• **TO DO**:
Lift out, unaltered, the lines of the material below between the line holding "Kontakty (560, 1019)" and the line holding "Wordpress (450, 2451)", counting both.

• **SOURCE DATA**:
-----
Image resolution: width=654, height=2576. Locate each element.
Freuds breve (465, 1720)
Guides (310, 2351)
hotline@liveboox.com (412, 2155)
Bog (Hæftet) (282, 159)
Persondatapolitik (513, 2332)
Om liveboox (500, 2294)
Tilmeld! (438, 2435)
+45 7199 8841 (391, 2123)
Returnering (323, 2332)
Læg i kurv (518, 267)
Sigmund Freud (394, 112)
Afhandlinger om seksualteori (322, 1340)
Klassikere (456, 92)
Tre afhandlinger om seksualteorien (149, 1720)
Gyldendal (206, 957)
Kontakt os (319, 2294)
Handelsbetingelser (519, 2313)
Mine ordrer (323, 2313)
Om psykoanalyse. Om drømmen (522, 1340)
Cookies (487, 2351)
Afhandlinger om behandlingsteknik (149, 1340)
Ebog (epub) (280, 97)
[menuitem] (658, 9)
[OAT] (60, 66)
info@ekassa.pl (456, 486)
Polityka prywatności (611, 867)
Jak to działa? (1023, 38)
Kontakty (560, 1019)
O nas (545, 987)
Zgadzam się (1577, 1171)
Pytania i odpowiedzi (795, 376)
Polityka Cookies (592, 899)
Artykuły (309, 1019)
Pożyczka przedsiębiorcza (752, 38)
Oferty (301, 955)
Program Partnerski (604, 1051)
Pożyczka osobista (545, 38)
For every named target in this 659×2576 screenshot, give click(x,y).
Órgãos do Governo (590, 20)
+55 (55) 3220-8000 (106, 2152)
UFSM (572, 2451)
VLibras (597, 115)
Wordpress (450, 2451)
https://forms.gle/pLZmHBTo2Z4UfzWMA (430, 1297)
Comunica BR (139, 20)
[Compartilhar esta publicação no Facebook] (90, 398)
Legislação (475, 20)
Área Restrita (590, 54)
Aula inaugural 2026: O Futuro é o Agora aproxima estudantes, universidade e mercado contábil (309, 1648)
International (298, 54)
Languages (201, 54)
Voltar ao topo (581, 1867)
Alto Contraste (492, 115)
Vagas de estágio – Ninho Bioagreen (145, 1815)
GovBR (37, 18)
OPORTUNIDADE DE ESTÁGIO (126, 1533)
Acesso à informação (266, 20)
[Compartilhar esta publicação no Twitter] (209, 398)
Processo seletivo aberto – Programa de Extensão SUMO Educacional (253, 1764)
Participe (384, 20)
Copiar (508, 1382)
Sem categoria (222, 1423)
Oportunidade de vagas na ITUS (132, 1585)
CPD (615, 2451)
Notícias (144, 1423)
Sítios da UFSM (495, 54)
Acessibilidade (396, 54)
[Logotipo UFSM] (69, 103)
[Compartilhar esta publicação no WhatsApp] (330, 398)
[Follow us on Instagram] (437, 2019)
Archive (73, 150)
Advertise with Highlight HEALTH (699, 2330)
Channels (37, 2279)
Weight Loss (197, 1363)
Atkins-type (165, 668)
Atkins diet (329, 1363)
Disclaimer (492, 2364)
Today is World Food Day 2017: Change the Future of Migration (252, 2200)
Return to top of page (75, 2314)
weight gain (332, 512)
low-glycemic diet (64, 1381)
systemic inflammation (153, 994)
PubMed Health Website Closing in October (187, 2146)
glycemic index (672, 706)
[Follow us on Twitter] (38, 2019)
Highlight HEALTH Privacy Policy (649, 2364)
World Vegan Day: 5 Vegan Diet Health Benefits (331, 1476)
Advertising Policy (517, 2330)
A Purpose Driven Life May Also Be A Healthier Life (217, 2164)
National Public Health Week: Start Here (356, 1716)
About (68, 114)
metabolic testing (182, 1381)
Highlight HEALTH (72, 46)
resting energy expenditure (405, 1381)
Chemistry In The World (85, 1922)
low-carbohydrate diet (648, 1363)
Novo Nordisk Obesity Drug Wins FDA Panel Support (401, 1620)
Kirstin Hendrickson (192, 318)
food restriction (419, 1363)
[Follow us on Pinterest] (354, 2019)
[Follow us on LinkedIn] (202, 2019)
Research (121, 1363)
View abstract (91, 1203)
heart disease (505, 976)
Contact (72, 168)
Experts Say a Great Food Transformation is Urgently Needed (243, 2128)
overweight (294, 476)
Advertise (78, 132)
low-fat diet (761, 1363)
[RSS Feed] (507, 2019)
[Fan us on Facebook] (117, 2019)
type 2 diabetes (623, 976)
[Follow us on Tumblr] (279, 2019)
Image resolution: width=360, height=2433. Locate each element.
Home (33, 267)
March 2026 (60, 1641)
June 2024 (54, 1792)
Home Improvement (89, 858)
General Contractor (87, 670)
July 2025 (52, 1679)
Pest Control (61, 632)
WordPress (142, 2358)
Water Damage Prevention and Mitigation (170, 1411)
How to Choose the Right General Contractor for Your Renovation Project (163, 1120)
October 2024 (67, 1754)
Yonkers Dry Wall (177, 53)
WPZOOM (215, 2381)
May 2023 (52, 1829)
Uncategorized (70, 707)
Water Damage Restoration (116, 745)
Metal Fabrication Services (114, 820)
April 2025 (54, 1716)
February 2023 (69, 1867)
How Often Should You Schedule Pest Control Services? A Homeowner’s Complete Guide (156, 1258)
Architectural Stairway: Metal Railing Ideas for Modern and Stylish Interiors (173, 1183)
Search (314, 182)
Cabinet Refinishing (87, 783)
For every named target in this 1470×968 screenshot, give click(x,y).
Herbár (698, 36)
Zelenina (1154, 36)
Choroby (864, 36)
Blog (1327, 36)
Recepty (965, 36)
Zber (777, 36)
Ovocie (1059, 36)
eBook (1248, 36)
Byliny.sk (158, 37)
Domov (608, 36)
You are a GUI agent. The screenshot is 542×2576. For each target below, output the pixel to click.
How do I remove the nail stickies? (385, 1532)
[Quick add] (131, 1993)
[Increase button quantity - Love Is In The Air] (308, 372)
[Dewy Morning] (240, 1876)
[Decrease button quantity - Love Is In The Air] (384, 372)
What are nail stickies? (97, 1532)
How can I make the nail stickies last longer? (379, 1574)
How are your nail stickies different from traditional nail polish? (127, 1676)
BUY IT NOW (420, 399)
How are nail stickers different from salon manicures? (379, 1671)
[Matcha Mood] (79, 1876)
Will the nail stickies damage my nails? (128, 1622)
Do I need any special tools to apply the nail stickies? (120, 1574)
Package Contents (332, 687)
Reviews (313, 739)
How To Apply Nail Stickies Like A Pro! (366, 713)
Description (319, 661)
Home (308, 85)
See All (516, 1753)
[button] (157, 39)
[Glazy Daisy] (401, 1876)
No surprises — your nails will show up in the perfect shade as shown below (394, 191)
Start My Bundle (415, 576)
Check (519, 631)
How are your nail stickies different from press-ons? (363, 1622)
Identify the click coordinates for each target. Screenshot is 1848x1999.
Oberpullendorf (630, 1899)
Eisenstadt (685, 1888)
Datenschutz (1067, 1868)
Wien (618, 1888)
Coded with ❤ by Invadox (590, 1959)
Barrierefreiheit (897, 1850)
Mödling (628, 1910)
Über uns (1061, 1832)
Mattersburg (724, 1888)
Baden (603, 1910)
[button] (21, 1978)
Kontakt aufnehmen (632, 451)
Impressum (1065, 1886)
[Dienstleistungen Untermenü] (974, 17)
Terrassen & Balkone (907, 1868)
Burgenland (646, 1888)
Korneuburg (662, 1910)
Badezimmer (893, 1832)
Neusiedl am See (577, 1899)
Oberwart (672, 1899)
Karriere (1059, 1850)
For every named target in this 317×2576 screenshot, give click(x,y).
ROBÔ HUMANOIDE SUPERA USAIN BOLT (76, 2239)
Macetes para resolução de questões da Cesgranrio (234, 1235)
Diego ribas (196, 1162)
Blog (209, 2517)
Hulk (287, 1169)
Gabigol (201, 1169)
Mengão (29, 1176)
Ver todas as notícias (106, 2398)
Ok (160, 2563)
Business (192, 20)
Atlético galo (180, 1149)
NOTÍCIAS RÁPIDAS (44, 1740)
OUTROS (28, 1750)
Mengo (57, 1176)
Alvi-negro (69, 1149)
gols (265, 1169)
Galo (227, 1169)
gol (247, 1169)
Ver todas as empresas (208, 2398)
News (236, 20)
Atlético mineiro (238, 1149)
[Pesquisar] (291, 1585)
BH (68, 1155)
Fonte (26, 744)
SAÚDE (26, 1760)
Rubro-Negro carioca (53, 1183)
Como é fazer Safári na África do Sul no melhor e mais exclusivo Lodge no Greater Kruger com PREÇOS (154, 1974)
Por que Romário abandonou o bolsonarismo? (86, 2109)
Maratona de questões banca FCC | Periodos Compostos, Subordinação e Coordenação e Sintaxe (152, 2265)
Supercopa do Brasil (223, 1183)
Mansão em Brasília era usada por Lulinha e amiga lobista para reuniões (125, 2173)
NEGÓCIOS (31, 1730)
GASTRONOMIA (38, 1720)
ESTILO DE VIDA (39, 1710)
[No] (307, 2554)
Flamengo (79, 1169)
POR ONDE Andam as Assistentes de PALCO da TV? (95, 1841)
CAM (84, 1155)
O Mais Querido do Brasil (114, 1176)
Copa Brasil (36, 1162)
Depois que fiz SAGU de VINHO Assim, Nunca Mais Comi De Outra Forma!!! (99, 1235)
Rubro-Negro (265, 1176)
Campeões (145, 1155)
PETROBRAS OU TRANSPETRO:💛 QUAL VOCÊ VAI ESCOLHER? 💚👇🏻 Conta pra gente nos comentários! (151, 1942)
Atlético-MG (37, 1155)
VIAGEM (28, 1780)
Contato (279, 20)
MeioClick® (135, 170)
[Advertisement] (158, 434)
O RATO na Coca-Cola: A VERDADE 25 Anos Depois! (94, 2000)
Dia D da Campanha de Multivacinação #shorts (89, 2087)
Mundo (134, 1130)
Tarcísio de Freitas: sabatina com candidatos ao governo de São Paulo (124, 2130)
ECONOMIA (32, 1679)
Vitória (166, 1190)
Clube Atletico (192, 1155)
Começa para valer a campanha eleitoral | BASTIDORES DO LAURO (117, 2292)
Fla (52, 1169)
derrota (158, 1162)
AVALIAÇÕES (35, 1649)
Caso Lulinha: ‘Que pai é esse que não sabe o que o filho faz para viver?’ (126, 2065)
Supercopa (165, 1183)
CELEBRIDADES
-----
• **RESPONSE BOX**:
Kontakty (560, 1019)
O nas (545, 987)
Zgadzam się (1577, 1171)
Pytania i odpowiedzi (795, 376)
Polityka Cookies (592, 899)
Artykuły (309, 1019)
Pożyczka przedsiębiorcza (752, 38)
Oferty (301, 955)
Program Partnerski (604, 1051)
Pożyczka osobista (545, 38)
For every named target in this 659×2576 screenshot, give click(x,y).
Órgãos do Governo (590, 20)
+55 (55) 3220-8000 (106, 2152)
UFSM (572, 2451)
VLibras (597, 115)
Wordpress (450, 2451)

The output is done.